Dolar Tembus Rp 14.700, Simak Pendapat Para Ekonom Asing

Bernhart Farras, CNBC Indonesia
31 August 2018 11:38
Pendapat ekonom terkait pelemahan rupiah yang sudah menembus Rp 14.700 per dolar AS.
Foto: CNBC Indonesia/ Andrean Kristianto
Jakarta, CNBC Indonesia - Nilai tukar rupiah terhadap dolar Amerika Serikat (AS) telah menyentuh level terendahnya sejak krisis ekonomi tahun 1998. Rupiah telah melemah ke level Rp 14.725 per dolar AS pukul 11.00 WIB setelah lira Turki dan peso Argentina rontok dan menambah tekanan terhadap mata uang berbagai negara berkembang.

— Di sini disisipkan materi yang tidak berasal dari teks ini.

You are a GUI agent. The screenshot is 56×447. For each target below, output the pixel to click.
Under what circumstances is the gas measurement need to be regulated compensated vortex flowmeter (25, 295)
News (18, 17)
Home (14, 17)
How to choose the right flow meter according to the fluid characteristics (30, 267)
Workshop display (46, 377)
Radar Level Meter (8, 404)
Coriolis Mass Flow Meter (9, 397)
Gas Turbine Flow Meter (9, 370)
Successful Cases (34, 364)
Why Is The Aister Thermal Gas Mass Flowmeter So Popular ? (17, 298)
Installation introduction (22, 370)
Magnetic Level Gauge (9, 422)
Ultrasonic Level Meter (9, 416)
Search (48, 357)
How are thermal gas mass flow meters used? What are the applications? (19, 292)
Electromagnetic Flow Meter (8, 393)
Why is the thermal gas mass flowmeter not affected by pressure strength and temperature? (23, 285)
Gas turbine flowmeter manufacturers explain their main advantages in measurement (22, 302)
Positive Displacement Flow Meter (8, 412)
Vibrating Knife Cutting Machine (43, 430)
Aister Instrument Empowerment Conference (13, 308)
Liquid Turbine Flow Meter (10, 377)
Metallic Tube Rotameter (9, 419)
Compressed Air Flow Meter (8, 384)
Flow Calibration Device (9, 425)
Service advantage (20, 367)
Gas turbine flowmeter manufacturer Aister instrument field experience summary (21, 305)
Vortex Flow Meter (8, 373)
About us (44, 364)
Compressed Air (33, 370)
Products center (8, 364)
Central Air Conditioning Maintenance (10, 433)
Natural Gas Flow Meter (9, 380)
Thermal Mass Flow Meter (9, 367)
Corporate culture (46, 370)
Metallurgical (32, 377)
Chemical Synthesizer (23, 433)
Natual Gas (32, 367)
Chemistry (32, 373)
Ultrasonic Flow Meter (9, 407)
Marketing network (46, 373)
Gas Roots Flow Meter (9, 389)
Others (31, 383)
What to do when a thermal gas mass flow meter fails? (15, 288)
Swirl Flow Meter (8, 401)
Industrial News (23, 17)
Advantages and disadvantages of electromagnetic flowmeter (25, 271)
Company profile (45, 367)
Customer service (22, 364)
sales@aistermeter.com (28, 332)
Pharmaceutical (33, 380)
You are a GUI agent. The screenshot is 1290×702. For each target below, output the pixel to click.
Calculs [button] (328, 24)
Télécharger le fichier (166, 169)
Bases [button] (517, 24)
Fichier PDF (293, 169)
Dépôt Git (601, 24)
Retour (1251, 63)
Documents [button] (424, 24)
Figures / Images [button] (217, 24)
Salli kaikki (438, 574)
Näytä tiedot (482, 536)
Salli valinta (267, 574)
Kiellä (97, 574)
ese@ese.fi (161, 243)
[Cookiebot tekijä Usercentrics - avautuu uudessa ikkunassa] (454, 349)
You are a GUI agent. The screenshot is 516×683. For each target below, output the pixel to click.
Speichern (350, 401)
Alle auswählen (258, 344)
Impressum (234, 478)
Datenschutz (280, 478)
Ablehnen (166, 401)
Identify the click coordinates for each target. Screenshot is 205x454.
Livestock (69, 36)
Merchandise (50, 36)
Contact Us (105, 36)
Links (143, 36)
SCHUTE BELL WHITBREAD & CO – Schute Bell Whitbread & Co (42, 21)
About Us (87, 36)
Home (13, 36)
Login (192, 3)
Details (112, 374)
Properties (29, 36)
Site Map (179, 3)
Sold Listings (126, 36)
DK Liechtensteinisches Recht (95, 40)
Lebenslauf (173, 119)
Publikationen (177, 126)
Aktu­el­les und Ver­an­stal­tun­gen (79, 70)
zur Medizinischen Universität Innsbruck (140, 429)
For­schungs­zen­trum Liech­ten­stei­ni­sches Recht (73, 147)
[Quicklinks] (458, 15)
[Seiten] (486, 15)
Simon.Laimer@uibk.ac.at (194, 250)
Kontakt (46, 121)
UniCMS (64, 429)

Tim Riset CNBC Indonesia menulis bahwa pelemahan rupiah ini disebabkan oleh kuatnya dolar AS yang ditambah dengan terus melebarnya defisit transaksi berjalan Indonesia.



Depresiasi ini tidak hanya dialami Indonesia namun juga beberapa negara berkembang lainnya, seperti India, Afrika Selatan, dan Brasil, selain Turki dan Argentina.

"Kinerja rupiah cenderung lemah dibandingkan dengan negara-negara berkembang lainnya. Hal tersebut berasal dari posisi pembayaran eksternal Indonesia yang lemah, terutama defisit neraca berjalan," kata Prakash Sakpal, ekonom yang berbasis di Singapura di ING Groep NV, dikutip dari Bloomberg.com. Namun, "keadaan sekarang telah jauh berbeda dari 20 tahun yang lalu ketika krisis berasal dari Asia dan kelayakan kredit eksternal rupiah jauh lebih lemah."

Negara-negara dengan defisit neraca berjalan besar seperti Indonesia dan India juga telah merasakan mata uang dan obligasi mereka berada di bawah tekanan jual. Hal tersebut disebabkan oleh investor yang membuang aset Turki dan Argentina.

Aksi jual baru-baru ini akan memberikan lebih banyak tekanan pada bank sentral untuk menaikkan suku bunga lagi, menurut Bank of America Merrill Lynch.



"Hanya untuk menunjukkan lingkungan eksternal tetap sulit bagi Indonesia seperti yang telah kami antisipasi," kata Mohamed Faiz Nagutha, seorang ekonom di Bank of America Merrill Lynch di Singapura, tulis Bloomberg.com. "Kami terus memperkirakan ada lebih banyak kenaikan [suku bunga], dengan besaran yang lebih ditentukan oleh kondisi eksternal daripada fundamental dalam negeri."

Sejak awal tahun, rupiah melemah 7,4% di hadapan greenback. Di antara mata uang utama Asia, hanya rupee India yang terdepresiasi lebih dalam ketimbang rupiah.

"Dampak dari munculnya kembali gejolak pasar negara berkembang di peso Argentina dan lira Turki, membebani mata uang pasar berkembang Asia," kata Ken Cheung, senior FX strategist di Mizuho Bank Ltd di Singapura.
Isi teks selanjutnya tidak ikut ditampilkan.